Exercise prompt:
Print these lines exactly as they appear, without changing any of them.

Task inputs:
────

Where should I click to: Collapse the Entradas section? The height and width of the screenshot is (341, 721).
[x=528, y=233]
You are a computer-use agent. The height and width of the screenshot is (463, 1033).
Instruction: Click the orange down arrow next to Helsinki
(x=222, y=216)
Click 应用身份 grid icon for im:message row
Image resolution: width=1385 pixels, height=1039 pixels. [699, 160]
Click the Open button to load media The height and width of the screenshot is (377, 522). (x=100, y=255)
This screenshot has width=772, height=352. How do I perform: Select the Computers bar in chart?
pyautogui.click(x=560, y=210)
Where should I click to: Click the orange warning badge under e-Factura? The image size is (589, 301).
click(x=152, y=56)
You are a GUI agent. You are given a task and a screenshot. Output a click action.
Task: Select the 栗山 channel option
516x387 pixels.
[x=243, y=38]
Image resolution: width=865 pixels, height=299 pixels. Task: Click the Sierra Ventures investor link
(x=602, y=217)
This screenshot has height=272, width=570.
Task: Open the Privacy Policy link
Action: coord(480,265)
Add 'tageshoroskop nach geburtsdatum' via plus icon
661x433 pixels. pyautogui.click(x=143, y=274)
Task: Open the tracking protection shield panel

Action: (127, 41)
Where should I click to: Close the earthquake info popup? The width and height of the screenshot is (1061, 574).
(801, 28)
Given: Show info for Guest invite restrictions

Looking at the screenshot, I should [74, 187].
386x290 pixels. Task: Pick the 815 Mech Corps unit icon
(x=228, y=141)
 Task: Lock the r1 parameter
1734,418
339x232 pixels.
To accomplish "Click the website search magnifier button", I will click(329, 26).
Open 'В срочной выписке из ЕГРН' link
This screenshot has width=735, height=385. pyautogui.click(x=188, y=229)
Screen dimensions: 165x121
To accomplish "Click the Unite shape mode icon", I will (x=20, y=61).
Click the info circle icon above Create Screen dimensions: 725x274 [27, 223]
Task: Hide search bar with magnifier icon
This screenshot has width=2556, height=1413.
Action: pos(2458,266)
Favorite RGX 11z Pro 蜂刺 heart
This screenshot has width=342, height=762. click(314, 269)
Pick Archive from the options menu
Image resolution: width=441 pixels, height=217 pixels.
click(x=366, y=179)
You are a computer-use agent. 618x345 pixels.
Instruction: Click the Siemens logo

────

Written reply:
Where should I click to: Collapse the Entradas section? The height and width of the screenshot is (341, 721).
[x=528, y=233]
You are a computer-use agent. The height and width of the screenshot is (463, 1033).
Instruction: Click the orange down arrow next to Helsinki
(x=222, y=216)
Click 应用身份 grid icon for im:message row
Image resolution: width=1385 pixels, height=1039 pixels. [699, 160]
Click the Open button to load media The height and width of the screenshot is (377, 522). (x=100, y=255)
This screenshot has width=772, height=352. How do I perform: Select the Computers bar in chart?
pyautogui.click(x=560, y=210)
Where should I click to: Click the orange warning badge under e-Factura? The image size is (589, 301).
click(x=152, y=56)
You are a GUI agent. You are given a task and a screenshot. Output a click action.
Task: Select the 栗山 channel option
516x387 pixels.
[x=243, y=38]
Image resolution: width=865 pixels, height=299 pixels. Task: Click the Sierra Ventures investor link
(x=602, y=217)
This screenshot has height=272, width=570.
Task: Open the Privacy Policy link
Action: coord(480,265)
Add 'tageshoroskop nach geburtsdatum' via plus icon
661x433 pixels. pyautogui.click(x=143, y=274)
Task: Open the tracking protection shield panel

Action: (127, 41)
Where should I click to: Close the earthquake info popup? The width and height of the screenshot is (1061, 574).
(801, 28)
Given: Show info for Guest invite restrictions

Looking at the screenshot, I should [74, 187].
386x290 pixels. Task: Pick the 815 Mech Corps unit icon
(x=228, y=141)
 Task: Lock the r1 parameter
1734,418
339x232 pixels.
To accomplish "Click the website search magnifier button", I will click(329, 26).
Open 'В срочной выписке из ЕГРН' link
This screenshot has width=735, height=385. pyautogui.click(x=188, y=229)
Screen dimensions: 165x121
To accomplish "Click the Unite shape mode icon", I will (x=20, y=61).
Click the info circle icon above Create Screen dimensions: 725x274 [27, 223]
Task: Hide search bar with magnifier icon
This screenshot has width=2556, height=1413.
Action: pos(2458,266)
Favorite RGX 11z Pro 蜂刺 heart
This screenshot has width=342, height=762. click(314, 269)
Pick Archive from the options menu
Image resolution: width=441 pixels, height=217 pixels.
click(x=366, y=179)
You are a computer-use agent. 618x345 pixels.
Instruction: Click the Siemens logo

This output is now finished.